Here is a video from SpiceWorld that might help to explain SAN:

http://www.spiceworks.com/tv/?cat=spiceworld&video=SW-10-open

1 Spice up

Sure if you deploy a redundant parallel network to you existing LAN to do so with. Running iSCSI over the LAN is considered a bad idea. Also ONLY that workstation would be able to talk to that LUN on the SAN or else you’ll corrupt the data.

Thanks for your replies. Going to watch that video now.

I guess what I’m saying is, is there (or possibly will there be) a way that the SAN can talk to all the networked devices without going back down the wire to the OS server.

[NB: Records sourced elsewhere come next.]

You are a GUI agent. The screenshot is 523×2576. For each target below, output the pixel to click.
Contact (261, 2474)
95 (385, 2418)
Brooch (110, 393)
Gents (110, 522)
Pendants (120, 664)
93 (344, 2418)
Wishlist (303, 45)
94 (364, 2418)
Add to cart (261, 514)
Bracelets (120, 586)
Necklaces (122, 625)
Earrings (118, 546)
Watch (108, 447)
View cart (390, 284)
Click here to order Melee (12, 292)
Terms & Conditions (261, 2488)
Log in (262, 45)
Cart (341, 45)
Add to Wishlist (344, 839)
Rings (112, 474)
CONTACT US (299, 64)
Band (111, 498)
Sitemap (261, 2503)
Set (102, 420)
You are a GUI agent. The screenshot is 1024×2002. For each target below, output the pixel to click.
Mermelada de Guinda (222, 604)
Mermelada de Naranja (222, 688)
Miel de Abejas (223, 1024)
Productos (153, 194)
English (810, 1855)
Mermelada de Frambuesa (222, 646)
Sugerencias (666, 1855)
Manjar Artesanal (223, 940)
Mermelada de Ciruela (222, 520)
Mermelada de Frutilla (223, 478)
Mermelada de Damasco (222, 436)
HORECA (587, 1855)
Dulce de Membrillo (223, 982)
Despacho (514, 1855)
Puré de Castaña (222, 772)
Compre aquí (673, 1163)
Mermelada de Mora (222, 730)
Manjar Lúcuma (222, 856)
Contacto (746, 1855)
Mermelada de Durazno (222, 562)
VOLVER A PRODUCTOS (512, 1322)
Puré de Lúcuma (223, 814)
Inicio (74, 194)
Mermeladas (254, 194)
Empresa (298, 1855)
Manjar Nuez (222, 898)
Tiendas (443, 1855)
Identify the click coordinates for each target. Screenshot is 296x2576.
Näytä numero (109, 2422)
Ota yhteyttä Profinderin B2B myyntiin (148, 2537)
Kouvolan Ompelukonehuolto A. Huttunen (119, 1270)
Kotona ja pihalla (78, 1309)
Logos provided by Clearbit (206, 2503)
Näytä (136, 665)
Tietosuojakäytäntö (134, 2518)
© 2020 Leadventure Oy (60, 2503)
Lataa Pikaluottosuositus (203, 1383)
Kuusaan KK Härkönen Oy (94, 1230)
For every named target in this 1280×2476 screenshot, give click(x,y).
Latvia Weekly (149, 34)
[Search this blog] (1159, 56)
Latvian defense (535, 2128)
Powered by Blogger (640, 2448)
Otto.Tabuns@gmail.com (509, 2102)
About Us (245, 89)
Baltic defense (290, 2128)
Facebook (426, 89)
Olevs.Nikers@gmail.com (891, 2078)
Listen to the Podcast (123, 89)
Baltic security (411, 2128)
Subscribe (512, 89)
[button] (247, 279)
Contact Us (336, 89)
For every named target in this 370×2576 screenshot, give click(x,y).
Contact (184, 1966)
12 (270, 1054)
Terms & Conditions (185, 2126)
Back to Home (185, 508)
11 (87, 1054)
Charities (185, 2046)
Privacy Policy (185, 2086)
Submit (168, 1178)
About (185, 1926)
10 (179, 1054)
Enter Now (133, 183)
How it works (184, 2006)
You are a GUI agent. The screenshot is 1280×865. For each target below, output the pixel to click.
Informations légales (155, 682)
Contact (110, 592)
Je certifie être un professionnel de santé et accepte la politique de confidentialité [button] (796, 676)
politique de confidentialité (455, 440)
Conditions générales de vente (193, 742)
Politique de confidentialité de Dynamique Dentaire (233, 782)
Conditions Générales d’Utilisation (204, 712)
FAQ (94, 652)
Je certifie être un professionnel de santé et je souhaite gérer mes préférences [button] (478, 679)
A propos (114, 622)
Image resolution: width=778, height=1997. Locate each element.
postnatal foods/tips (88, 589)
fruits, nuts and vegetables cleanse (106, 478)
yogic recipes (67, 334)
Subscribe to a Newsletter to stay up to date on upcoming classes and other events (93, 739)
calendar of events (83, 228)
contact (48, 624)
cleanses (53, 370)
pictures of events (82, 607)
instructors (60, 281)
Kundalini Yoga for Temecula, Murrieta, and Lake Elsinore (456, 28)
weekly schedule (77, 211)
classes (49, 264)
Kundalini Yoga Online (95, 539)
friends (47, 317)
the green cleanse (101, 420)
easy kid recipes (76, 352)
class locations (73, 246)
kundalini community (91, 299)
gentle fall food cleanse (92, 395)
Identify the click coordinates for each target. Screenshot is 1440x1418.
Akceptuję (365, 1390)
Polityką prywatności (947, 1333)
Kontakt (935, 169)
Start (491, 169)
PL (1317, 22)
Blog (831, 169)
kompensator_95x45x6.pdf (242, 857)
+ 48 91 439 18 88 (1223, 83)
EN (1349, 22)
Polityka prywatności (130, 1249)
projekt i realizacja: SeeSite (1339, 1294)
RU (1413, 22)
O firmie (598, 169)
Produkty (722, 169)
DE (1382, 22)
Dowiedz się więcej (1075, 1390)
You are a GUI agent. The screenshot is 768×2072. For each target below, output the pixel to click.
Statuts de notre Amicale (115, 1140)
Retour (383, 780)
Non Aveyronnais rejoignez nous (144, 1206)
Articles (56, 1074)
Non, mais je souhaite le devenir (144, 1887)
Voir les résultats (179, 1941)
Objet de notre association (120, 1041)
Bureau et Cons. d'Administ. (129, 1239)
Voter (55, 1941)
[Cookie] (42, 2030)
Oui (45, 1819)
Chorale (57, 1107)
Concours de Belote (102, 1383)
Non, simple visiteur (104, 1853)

I understand now that this isn’t done as it causes problems and only one device should be attached to a LUN. But as far as I can tell it would reduce a lot of network traffic if there were perhaps a protcol in place on SAN devices, servers and maybe switches that could direct the required data directly from the SAN to the workstation with passing through the server first, this all being done while the LUN would only be attached to the server so as to avoid the problems described above.

After watching the video, perhaps what I meant is could multiple devices read and write at block level (think the answer at present is no). I guess the solution to that is NAS but then I’ve had problems getting them to work with domain permissions so mainly use them as backup devices or public shares.

Great way to test on the cheap is to run iSCSI Initiator on a desktop and FreeNAS or Nas4free on another workstation. That was my first foray many years back.

PPC, what NAS are you trying to use that it will not work with AD? There are a number of NAS’s that will and a lot that will not. Most higher end ones licensed the SMB spec back in the day to make it work. Some new ones running samba can handle it.

Also for NAS why not just run Windows 2012?

To simplified the sharing confusion, would you share local drives with another computer as a local drive too? It will be absurd. You share on file level not block level.

Please consider what a previous user posted about seperating the iSCSI traffic off of your LAN…

This might give you a better understanding of how it actually works. If your AD server does not already have a second NIC, add one. Connect that NIC to the SAN directly instead of going through the LAN switch. Then your iSCS triffic will be isolated.

For the network guys: I know that direct connect is not the best means to do this but the correct way would involve another switch or at least creating a VLAN on the current switch if that was possible. This is for reasons of buffering for one, but out of scope for this article.

So yes, now the server is the only thing with access to the iSCSI SAN and requests are made from the server and the server handles the SAN like a local disk from this point on.

Dirrect connection iSCSI actually performs better than through a switch. our office/lab QNAP has a direct connection to one of office VMhost. True if you have a non-blocking switch it about the same, but in theory direct can be better if your not MPIO.

Direct is actually recommended.

VLANs are not recommended. Those are the bane of networking. They fool people into thinking that they’ve gotten the performance of a new switch but they haven’t.

iSCSI is a way of sharing something that looks like a raw disk drive over a network. It actually can be just a disk drive, by the way. If multiple computers have peer read/write access to a disk drive as block storage simultaneously, you get corruption.

I think the best way to think about it is having the SAN connected to a completely different network, that only the server and the SAN are on. That’s actually the best way to physically configure it too.

Then the question becomes superfluous. The SAN and workstation aren’t connected to the same network, so it’s not possible to consider. If they were connected, it’s actually a problem, as you have to ensure that only the server in question accesses the LUN in question (or else, corruption).

2 Spice ups

The question becomes, why are you trying to implement a SAN? What you want is called a file server and/or NAS. SAN isn’t the technology that does this. SAN isn’t something that you ever want, it is something that you get stuck with. Never approach storage from a “let’s use a SAN and see were it fits” standpoint.